Items listed in a dataset
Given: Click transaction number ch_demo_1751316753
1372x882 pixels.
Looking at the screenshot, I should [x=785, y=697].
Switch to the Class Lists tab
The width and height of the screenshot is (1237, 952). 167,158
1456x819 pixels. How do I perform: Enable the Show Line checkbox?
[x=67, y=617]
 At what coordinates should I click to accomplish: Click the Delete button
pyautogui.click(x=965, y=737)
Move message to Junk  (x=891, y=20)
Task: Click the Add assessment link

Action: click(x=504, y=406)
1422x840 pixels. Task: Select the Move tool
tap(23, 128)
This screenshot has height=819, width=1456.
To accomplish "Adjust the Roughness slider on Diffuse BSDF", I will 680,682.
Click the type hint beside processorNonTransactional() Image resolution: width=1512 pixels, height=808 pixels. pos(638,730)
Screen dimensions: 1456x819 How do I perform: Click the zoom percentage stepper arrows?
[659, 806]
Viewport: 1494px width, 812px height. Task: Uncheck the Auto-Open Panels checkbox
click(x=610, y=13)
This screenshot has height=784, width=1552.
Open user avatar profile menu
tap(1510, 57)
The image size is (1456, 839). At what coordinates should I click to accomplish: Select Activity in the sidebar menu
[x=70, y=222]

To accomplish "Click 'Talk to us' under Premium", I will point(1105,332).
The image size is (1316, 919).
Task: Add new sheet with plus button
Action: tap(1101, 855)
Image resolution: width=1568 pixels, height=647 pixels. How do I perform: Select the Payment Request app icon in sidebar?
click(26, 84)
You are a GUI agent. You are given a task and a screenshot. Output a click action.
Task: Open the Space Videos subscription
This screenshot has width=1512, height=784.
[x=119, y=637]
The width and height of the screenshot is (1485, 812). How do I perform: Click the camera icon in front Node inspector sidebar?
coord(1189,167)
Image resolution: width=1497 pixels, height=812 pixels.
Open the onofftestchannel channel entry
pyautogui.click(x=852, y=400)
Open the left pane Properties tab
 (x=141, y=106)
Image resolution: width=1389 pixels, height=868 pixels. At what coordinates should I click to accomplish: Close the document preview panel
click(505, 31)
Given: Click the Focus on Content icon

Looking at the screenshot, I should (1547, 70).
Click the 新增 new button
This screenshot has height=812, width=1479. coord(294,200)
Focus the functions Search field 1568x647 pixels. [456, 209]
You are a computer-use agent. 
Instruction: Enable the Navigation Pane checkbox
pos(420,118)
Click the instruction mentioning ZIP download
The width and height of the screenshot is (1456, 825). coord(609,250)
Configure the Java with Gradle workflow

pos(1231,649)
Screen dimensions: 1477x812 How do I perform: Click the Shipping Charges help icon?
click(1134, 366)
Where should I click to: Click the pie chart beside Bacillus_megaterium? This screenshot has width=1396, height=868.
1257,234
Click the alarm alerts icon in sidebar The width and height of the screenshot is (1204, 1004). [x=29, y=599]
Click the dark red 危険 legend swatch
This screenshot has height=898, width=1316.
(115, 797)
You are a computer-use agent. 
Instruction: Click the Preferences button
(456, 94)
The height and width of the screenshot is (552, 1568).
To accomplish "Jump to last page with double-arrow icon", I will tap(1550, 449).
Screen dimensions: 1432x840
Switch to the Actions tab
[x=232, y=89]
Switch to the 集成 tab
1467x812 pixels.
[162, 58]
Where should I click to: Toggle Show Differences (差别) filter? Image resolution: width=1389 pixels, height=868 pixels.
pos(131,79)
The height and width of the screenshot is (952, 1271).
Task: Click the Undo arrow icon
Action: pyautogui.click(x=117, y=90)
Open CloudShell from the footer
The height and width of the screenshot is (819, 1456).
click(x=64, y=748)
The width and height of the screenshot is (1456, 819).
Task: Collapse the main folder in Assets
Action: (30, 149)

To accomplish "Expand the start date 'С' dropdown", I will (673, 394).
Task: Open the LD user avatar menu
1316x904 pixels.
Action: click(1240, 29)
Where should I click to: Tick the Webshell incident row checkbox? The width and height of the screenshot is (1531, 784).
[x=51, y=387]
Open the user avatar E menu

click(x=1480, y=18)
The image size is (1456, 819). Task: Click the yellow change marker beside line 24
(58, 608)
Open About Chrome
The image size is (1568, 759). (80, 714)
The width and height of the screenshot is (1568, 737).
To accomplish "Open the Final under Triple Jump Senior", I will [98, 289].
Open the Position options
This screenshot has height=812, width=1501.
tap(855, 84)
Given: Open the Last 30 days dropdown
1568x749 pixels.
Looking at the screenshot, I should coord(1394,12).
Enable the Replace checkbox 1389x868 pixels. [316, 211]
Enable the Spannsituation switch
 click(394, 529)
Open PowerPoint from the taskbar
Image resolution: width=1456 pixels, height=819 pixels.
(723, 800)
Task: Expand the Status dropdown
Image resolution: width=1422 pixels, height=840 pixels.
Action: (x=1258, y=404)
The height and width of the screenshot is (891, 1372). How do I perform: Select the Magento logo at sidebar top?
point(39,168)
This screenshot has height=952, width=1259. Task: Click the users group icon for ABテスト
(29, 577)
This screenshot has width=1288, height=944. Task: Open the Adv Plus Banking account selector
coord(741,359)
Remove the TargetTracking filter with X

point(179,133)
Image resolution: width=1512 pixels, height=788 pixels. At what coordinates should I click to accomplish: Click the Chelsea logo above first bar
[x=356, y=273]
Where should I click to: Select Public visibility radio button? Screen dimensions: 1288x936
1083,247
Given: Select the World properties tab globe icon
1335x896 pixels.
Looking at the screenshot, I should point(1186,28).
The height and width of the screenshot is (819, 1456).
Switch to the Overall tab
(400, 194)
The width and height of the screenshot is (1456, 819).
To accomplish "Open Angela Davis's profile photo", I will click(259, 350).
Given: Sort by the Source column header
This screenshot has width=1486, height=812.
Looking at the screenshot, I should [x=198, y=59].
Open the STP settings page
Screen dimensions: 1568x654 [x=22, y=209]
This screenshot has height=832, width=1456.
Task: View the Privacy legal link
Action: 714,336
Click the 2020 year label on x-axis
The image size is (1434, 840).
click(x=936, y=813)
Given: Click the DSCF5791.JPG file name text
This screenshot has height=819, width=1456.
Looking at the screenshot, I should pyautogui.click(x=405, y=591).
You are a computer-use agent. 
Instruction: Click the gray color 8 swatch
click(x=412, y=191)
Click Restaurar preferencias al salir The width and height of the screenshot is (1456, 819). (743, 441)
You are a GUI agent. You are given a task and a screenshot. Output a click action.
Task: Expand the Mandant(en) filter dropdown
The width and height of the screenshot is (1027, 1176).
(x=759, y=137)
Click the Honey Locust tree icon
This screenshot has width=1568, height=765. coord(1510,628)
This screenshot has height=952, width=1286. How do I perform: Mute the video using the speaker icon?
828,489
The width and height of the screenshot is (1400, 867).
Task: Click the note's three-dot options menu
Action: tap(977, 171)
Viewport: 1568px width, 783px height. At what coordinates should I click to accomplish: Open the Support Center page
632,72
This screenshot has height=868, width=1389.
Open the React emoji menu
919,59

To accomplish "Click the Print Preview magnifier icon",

> **Aim of the task**: The answer should hold exactly the lines running from the one with "Open the React emoji menu" to the final line of the data, both ends counted.

> **Solved exercise**:
Open the React emoji menu
919,59

To accomplish "Click the Print Preview magnifier icon",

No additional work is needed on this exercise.